João nasceu em 20 de março de 1980, e Ana nasceu em 3 de setembro de 1992. Isso significa que João é apenas 12 anos mais velho que Ana. De acordo com o Estatuto da Criança e do Adolescente (ECA), para que a adoção seja permitida, o adotante deve ser pelo menos 16 anos mais velho que o adotando. No entanto, João e Ana têm uma relação de pai e filha consolidada ao longo dos anos, baseada em afeto e convivência familiar estável.
É possível relativizar a exigência do ECA (diferença mínima de 16 anos entre adotante e adotado)?
Sim. A diferença etária mínima de 16 (dezesseis) anos entre adotante e adotado pode ser flexibilizada à luz do princípio da socioafetividade. STJ. 3ª Turma. REsp 1.785.754-RS, Rel. Min. Ricardo Villas Bôas Cueva, julgado em 08/10/2019 (Info 658).
A regra que estabelece a diferença mínima de 16 (dezesseis) anos de idade entre adotante e adotando (art. 42, § 3º do ECA) pode, dada as peculiaridades do caso concreto, ser relativizada no interesse do adotando. STJ. REsp 1.338.616-DF, R. Min. Marco Buzzi, 4ª Turma, unanimidade, julg. 15/06/2021 (info 701).

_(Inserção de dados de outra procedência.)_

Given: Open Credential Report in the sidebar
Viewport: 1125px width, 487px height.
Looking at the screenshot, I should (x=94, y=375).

Qual a finalidade da norma?
A ratio essendi da referida imposição legal tem por base o princípio de que a adoção deve imitar a natureza (adoptio natura imitatur). Ou seja: a diferença de idade na adoção tem por escopo, principalmente, assegurar a semelhança com a filiação biológica, viabilizando o pleno desenvolvimento do afeto estritamente maternal ou paternal e, de outro lado, dificultando a utilização do instituto para motivos escusos, a exemplo da dissimulação de interesse sexual por menor de idade.
No caso concreto, é possível mitigar o requisito da diferença etária mínima.

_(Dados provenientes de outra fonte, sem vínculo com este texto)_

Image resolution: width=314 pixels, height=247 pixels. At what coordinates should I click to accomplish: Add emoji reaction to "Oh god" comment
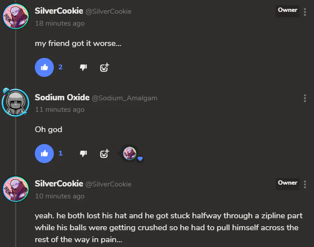[x=105, y=154]
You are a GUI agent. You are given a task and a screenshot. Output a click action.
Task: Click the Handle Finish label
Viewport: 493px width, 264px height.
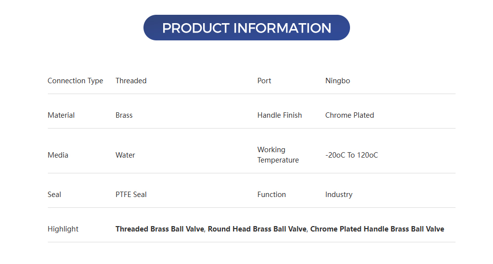pos(280,115)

Extraindo-se o citado conteúdo social da norma e tendo em vista as peculiaridades do caso concreto, revela-se possível mitigar o requisito de diferença etária entre adotante e adotanda maior de idade, que defendem a existência de vínculo de paternidade socioafetiva consolidado há anos entre ambos, em decorrência de união estável estabelecida entre o autor e a mãe biológica, que inclusive concorda com a adoção unilateral.
Apesar de o adotante ser apenas doze anos mais velho que a adotanda, verifica-se que a hipótese não corresponde a pedido de adoção anterior à consolidação de uma relação paterno-filial, o que, em linha de princípio, justificaria a observância rigorosa do requisito legal.

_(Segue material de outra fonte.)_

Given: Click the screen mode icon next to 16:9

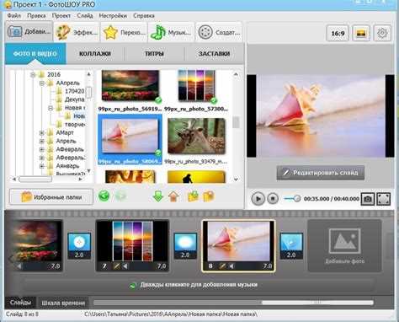Looking at the screenshot, I should tap(361, 33).
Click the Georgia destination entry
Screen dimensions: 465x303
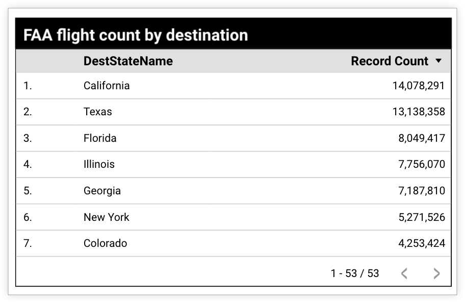tap(102, 190)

À luz da causa de pedir deduzida na inicial de adoção, não se constata o objetivo de se instituir uma família artificial – mediante o desvirtuamento da ordem natural das coisas -, tampouco de se criar situação jurídica capaz de causar prejuízo psicológico à adotanda, mas sim o intuito de tornar oficial a filiação baseada no afeto emanado da convivência familiar estável e qualificada.
Nesse quadro, uma vez concebido o afeto como o elemento relevante para o estabelecimento da parentalidade e à luz das especificidades narradas na exordial, o pedido de adoção deduzido pelo padrasto – com o consentimento da adotanda e de sua mãe biológica (atualmente, esposa do autor) – não poderia ter sido indeferido sem a devida instrução probatória (voltada à demonstração da existência ou não de relação paterno-filial socioafetiva no caso), revelando-se cabível, portanto, a mitigação do requisito de diferença mínima de idade previsto no § 3º do artigo 42 do ECA.
STJ. REsp n. 1.717.167/DF, relator Ministro Luis Felipe Salomão, Quarta Turma, julgado em 11/2/2020, DJe de 10/9/2020.